When security scares become commonplace

Robert Clark
14 Aug 2008

It's been a vintage year for security threats. Or maybe it's just that large-scale data loss and scary new flaws have become commonplace.

Every day bring a new tale of corporate carelessness. Just this week Australian ticketing firm Ticketek accidentally distributed tens of thousands of customers' email addresses inside a promotional email.

UK Revenue and Customs last year mislaid CDs containing data on 25 million people. The UK Ministry of Defense has lost 87 USB drives in the last five years, as well as laptops containing personal data of hundreds of thousands people who had applied to join the armed forces. In July it admitted it had lost 659 laptops to theft in four years.

That kind of ineptitude is an open invitation to thieves.

US authorities have just arrested 11 people accused of the biggest ID theft to date -details of at least 46 million credit cardholders hoisted from US retailers.

Their MO was jaw-droppingly easy. They went war-driving, found stores using unprotected (or just WEP-protected) Wi-Fi, and hacked into them. The biggest of these stores, TJX, has paid hundreds of millions in compensation to affected consumers.

Last week's Black Hat security conference in Las Vegas brought forth new security scares. One speaker tried to cool the fever for virtualization.

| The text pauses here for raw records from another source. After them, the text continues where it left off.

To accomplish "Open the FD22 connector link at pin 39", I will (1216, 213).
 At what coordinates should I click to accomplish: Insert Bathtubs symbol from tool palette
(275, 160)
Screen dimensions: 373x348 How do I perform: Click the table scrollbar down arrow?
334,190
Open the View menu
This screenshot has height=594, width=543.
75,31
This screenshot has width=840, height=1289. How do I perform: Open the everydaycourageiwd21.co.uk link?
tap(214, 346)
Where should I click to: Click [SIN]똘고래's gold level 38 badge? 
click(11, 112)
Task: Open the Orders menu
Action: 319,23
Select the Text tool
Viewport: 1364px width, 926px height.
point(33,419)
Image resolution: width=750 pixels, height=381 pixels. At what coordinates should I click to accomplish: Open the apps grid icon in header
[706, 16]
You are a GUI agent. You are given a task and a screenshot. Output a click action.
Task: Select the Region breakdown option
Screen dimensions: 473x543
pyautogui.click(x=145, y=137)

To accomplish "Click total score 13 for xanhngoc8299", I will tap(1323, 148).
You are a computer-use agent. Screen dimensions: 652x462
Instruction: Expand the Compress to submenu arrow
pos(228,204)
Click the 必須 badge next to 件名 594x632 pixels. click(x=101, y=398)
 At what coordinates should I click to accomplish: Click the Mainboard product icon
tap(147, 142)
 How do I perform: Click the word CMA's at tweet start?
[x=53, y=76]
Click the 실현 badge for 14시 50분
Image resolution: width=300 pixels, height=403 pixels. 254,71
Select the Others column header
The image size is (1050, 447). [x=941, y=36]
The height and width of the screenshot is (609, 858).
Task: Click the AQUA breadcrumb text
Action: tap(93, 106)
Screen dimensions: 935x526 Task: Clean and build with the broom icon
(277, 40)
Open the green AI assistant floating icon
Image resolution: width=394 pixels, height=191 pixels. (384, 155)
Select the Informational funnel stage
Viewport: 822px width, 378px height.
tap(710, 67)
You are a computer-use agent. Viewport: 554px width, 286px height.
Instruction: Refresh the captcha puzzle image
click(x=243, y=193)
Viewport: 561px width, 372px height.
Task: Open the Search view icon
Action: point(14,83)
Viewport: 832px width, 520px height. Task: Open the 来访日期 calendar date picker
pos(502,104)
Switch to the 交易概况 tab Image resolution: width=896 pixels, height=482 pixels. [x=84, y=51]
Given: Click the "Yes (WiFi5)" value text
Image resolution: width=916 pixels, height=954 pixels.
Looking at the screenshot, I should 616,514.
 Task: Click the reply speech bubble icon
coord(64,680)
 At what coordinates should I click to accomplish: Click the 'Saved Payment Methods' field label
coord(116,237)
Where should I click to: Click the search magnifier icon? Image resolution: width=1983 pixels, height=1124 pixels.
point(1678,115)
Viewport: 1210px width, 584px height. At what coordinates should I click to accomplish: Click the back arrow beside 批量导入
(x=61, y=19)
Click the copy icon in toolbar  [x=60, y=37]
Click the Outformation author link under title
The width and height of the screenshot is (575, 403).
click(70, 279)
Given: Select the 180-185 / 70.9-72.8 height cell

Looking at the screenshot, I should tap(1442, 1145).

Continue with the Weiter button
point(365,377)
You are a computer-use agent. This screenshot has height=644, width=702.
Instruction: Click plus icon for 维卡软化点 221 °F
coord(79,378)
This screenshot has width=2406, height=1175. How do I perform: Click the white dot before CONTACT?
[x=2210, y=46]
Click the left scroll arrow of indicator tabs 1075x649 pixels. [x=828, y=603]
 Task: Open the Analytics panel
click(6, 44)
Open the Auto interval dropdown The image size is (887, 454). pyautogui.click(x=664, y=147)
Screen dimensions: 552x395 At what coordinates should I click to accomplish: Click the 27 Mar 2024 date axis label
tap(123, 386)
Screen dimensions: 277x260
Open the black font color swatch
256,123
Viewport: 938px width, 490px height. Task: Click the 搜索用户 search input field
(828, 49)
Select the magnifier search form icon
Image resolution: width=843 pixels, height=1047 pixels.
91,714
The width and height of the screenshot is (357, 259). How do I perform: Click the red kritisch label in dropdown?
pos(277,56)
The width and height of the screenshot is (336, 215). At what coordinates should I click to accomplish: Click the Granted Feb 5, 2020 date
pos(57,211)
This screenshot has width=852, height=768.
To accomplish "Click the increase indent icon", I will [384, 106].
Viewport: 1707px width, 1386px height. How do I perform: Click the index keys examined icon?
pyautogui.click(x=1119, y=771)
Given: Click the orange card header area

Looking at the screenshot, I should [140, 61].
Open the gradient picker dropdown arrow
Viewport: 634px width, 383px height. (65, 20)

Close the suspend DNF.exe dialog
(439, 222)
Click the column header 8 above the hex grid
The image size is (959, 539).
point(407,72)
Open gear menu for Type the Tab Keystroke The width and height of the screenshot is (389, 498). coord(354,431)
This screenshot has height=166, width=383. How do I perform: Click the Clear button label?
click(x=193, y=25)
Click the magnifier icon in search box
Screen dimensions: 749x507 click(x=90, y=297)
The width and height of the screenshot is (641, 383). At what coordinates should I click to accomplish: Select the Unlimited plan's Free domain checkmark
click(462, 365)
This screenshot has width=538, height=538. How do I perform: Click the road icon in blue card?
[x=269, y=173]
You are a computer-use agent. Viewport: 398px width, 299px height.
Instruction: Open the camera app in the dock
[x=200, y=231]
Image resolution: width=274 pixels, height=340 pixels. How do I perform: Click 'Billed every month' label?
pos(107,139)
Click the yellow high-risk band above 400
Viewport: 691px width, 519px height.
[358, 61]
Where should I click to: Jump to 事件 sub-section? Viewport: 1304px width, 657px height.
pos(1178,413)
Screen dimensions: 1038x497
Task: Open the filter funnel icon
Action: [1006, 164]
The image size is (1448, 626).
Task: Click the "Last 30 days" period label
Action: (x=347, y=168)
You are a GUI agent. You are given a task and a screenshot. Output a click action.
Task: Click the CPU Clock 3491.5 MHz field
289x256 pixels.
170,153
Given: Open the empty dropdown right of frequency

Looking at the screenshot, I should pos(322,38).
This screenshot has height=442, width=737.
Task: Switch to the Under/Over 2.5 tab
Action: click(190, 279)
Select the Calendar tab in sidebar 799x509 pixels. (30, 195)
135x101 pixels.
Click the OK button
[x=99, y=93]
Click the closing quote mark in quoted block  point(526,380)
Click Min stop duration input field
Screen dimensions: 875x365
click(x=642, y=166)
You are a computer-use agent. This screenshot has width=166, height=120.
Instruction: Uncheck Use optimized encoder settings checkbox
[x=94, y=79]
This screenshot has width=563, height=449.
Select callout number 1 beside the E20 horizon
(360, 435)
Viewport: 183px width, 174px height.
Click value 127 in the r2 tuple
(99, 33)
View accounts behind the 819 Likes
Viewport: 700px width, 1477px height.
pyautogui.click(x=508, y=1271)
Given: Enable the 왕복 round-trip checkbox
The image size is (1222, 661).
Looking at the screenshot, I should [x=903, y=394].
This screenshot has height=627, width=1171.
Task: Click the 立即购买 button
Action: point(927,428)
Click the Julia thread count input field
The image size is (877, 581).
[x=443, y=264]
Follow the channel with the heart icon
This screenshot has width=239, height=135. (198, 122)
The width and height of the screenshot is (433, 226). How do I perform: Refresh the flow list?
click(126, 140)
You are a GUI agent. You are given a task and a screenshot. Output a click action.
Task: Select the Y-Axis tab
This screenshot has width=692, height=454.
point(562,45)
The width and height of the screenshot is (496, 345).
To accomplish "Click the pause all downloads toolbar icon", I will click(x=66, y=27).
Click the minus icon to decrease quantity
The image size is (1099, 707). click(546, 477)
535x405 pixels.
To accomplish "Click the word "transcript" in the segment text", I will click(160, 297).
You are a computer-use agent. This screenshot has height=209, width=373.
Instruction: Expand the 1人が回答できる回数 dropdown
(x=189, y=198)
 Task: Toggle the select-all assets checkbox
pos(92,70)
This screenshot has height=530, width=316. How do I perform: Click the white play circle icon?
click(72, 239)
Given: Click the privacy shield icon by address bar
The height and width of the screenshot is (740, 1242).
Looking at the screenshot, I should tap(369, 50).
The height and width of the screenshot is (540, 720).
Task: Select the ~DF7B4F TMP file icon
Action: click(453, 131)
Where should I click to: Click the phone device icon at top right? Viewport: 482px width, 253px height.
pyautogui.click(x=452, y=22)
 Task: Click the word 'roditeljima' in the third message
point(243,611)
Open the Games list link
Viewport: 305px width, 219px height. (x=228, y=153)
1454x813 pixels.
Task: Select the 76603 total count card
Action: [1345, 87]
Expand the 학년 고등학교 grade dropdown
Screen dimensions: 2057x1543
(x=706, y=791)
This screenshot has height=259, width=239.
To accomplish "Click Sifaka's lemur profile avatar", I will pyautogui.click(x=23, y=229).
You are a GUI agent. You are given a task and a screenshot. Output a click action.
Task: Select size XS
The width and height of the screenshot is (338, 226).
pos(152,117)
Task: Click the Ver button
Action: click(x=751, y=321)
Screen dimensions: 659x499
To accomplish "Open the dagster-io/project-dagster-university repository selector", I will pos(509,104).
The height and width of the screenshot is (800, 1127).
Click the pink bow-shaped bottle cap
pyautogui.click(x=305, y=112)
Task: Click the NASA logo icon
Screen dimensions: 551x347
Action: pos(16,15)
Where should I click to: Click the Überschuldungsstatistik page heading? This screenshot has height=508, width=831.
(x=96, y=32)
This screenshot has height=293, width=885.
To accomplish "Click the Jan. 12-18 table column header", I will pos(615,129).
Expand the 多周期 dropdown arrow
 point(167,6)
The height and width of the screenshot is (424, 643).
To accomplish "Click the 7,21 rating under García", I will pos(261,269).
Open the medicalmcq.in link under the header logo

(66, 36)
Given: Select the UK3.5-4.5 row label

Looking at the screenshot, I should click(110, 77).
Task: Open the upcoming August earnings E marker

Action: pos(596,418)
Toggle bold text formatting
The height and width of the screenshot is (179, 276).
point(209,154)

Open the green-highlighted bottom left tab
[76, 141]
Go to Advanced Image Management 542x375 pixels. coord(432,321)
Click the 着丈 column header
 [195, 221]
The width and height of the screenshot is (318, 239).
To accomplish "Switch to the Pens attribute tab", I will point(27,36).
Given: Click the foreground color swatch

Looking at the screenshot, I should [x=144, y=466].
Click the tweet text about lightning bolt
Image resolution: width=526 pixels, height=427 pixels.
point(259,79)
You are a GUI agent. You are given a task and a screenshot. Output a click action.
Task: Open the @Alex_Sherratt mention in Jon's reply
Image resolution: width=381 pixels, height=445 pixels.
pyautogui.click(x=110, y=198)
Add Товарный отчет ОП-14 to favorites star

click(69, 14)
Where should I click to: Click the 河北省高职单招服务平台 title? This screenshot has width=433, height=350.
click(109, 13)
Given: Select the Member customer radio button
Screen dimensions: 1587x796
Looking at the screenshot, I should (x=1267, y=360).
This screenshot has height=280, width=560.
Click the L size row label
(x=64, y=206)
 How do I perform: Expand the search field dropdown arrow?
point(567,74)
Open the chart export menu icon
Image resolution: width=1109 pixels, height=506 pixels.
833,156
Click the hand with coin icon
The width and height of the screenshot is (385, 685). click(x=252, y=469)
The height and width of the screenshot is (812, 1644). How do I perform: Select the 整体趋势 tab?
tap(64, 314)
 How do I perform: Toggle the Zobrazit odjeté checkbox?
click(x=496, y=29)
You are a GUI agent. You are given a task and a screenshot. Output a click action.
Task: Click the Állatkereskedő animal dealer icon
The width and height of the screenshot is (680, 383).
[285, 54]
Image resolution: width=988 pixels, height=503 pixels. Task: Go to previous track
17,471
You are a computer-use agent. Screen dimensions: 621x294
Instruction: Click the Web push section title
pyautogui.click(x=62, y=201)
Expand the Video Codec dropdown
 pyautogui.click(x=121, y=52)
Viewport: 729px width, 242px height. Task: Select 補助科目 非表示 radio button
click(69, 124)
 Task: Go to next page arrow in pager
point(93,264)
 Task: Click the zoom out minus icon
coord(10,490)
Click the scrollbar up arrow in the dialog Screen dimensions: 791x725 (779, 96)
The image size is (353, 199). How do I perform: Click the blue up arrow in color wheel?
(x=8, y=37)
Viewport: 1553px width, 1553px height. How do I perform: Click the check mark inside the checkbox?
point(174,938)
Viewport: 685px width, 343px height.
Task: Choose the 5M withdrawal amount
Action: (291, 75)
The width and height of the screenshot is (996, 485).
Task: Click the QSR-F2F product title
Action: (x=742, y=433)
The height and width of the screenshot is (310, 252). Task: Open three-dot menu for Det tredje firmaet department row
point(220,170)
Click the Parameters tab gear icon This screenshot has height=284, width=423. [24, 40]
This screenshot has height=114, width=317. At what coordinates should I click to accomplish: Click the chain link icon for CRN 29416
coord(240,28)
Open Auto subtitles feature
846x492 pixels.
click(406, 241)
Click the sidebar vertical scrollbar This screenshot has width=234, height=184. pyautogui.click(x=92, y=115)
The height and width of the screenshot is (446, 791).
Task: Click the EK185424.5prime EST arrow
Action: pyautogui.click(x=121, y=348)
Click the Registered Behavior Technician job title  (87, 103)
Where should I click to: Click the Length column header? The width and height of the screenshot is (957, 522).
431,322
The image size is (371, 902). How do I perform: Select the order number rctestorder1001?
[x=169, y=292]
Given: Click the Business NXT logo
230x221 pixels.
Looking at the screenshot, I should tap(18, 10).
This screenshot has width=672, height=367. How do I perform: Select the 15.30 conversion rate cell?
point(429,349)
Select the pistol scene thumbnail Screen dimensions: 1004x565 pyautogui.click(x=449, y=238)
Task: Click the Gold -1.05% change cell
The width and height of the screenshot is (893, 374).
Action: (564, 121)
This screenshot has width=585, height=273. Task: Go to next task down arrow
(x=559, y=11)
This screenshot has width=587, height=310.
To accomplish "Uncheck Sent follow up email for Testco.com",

By collapsing the network into software code and deploying virtual appliances to perform security function could create unforeseen impacts on performance and security, he warned.

Others claimed Vista's security to be fatally compromised; not just another Windows security hole but a flaw in the essential architecture. Researchers said they could load any "whatever content they wanted into any location they wished", using Java, ActiveX or .NET.

Meanwhile, what is said to be the biggest of them all, the vulnerability in the DNS system, which means web addresses and emails can be hijacked without users knowing, seems a long way from resolution. Security consultant Dan Kaminsky, who identified the flat in March, gave a detailed presentation on it at Black Hat.

The deeper problem is the basic architecture of the internet addressing system, which was not designed for financial transactions and other high-security activity.